We call \(\mathbf{\hat{w}}\) the direction weight. The projection length of \(\mathbf{g}_c\) on each loss-specific gradient serves as an effective ‘‘learning rate’’ for each loss. Here, we choose \(\hat{w}_i=\hat{w}_j \ \forall i,j \in [1,m]\) to ensure a uniform decrease rate of all losses, as it was shown to yield a weak form of Pareto optimality for multi-task learning.

Meanwhile, we introduce an adaptive strategy for the length of \(\mathbf{g}_c\) rather than directly setting a fixed value of \(k\). We notice that the length of \(\mathbf{g}_c\) should increase when all loss-specific gradients point nearly in the same direction since it indicates a favorable direction for optimization. Conversely, when loss-specific gradients are close to opposing each other, the magnitude of \(\mathbf{g}_c\) should decrease. We realize this by rescaling the length of \(\mathbf{g}_c\) to the sum of the projection lengths of each loss-specific gradient on it, i.e., \(\|\mathbf{g}_c\|=\sum_{i=1}^m\|\mathbf{g}_i\|\mathcal{S}_c(\mathbf{g}_i,\mathbf{g}_c)\).

The procedures above are summarized in the Conflict-Free Inverse Gradients (ConFIG) operator \(G\) and we correspondingly denote the final update gradient \(\mathbf{g}_c\) with \(\mathbf{g}_{\text{ConFIG}}\):

\[\mathbf{g}_u = \mathcal{U}\left[ [\mathcal{U}(\mathbf{g}_1),\mathcal{U}(\mathbf{g}_2),\cdots, \mathcal{U}(\mathbf{g}_m)]^{-\top} \mathbf{1}_m\right].\] \[\mathbf{g}_{\text{ConFIG}} =\mathcal{G}(\mathbf{g}_1,\mathbf{g}_1,\cdots,\mathbf{g}_m) = \left(\sum_{i=1}^m \mathbf{g}_i^\top \mathbf{g}_u \right)\mathbf{g}_u,\]

Here, \(\mathbf{1}_m\) is a unit vector with \(m\)​ components.
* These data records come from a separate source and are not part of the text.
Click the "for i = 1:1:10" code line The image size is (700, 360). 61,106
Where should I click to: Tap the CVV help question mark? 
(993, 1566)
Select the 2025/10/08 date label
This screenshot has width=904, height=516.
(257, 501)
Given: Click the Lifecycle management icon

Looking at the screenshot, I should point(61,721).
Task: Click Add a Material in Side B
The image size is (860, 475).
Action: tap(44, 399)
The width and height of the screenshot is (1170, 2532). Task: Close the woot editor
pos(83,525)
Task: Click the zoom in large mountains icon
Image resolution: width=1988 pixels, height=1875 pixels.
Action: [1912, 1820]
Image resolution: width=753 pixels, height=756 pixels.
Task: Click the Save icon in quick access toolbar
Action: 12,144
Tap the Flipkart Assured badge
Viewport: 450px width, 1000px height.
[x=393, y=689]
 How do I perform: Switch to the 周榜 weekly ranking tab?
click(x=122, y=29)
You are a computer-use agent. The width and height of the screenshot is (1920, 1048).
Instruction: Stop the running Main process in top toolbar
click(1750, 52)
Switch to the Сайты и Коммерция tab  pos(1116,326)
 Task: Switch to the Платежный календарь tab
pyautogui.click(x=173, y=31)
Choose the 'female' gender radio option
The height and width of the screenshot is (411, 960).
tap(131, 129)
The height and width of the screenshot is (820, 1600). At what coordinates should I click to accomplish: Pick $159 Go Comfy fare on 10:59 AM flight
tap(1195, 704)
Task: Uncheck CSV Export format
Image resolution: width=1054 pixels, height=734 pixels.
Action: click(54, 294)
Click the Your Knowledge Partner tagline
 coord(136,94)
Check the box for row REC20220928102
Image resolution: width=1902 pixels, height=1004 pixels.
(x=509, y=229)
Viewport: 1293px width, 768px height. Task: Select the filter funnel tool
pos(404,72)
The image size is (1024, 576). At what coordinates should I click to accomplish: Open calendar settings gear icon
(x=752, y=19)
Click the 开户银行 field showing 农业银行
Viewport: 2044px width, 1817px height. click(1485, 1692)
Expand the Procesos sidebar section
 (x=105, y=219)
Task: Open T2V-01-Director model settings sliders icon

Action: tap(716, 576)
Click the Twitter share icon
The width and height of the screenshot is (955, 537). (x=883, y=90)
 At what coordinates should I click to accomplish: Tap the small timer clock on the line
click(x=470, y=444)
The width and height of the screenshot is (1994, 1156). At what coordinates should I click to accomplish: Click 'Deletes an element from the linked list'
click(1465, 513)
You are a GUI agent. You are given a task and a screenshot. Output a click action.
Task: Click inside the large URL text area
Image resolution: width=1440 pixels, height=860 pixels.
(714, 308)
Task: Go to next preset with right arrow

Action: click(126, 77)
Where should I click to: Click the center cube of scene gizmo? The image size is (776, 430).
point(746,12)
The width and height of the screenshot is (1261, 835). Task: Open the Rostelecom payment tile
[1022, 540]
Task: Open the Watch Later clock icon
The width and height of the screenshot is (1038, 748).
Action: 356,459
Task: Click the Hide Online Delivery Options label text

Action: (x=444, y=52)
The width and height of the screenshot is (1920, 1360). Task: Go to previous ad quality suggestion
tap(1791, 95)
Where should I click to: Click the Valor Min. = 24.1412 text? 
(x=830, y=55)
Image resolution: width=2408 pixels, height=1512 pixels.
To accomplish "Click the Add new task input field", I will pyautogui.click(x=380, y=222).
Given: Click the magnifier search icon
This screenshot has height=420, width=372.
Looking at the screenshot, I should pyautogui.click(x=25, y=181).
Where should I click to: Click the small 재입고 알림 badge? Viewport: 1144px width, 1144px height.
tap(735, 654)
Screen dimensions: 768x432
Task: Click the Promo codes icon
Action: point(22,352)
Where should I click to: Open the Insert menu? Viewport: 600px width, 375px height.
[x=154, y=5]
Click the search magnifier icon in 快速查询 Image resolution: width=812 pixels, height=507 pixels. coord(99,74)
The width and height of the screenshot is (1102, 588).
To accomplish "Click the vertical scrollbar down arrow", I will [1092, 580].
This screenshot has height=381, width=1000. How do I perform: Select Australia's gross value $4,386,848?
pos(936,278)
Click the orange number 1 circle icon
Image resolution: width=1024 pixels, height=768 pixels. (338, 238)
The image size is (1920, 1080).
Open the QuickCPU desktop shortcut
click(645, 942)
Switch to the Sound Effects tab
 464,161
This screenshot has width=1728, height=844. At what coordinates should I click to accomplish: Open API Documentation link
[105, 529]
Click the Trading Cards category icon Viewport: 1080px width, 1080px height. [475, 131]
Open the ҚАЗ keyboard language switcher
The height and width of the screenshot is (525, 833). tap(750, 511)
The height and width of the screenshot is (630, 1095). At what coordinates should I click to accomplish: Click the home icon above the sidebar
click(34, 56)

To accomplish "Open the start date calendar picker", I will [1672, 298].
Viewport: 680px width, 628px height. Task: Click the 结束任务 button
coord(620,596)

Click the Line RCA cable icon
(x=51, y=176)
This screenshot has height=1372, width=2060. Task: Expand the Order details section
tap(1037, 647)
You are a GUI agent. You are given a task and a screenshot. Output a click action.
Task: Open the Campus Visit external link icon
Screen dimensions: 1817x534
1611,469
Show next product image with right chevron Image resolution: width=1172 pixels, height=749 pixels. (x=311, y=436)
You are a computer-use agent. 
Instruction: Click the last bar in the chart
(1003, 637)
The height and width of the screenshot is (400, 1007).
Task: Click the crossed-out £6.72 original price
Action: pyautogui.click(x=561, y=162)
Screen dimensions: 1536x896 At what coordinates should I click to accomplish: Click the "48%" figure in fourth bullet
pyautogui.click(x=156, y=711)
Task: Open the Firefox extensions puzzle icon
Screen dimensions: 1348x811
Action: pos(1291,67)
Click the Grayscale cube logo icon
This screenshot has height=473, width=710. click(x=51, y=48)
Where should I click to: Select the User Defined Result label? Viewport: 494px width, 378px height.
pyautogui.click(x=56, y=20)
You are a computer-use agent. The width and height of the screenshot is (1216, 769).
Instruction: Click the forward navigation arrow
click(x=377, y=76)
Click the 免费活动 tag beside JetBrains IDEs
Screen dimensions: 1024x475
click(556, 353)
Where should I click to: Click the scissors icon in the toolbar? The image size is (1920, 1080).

M-ConFIG: Momentum-Based Acceleration

In ConFIG and other gradient-based methods, computing separate gradients for each loss requires multiple backpropagation steps, increasing computational cost. To address this, we introduce M-ConFIG, which accelerates optimization by:

  • Replacing gradients with exponential moving average (EMA) gradients (momentums).
  • Updating only a subset of loss gradients per iteration while retaining momentum from previous updates.

Experiments show that M-ConFIG significantly reduces computational overhead while maintaining—if not improving—training performance.

Results: Faster Convergence, Better Predictions

We tested ConFIG on multiple PDE tasks in Physics-Informed Neural Networks (PINNs), including: Burgers’ Equation (1D fluid dynamics); Schrödinger Equation (Quantum mechanics); Navier-Stokes Equations (2D and 3D fluid flow simulations)

Experiments show that ConFIG significantly reduces test errors, converges faster than existing methods, and shows improved performance in all tests. M-ConFIG further reduces computation time by around 50%, greatly improving the feasibility of practical applications.

Relative improvements of PINNs trained with different methods under same wall time.
Test MSE of Adam baseline, ConFIG, and M-ConFIG as functions of wall time.

We also evaluated ConFIG on Multi-Task Learning (MTL) using the CelebA dataset (40 tasks) and compared it against state-of-the-art MTL methods. We found that ConFIG achieves the best or second-best performance across metrics, and M-ConFIG improves training efficiency, reducing computational cost while preserving accuracy. Additionally, for larger task sets, M-ConFIG requires tuning update frequency. Increasing momentum update steps allows M-ConFIG to match or even surpass standard ConFIG while maintaining efficiency.

Test evaluation for the CelebA experiments.

Conclusion

ConFIG offers a mathematically rigorous and computationally efficient solution to gradient conflicts in multi-loss optimization. It is applicable to PINNs, MTL, and other deep learning tasks, enhancing training stability and optimization efficiency. Our code is open-source at GitHub, featuring runnable notebook examples and practical suggestions.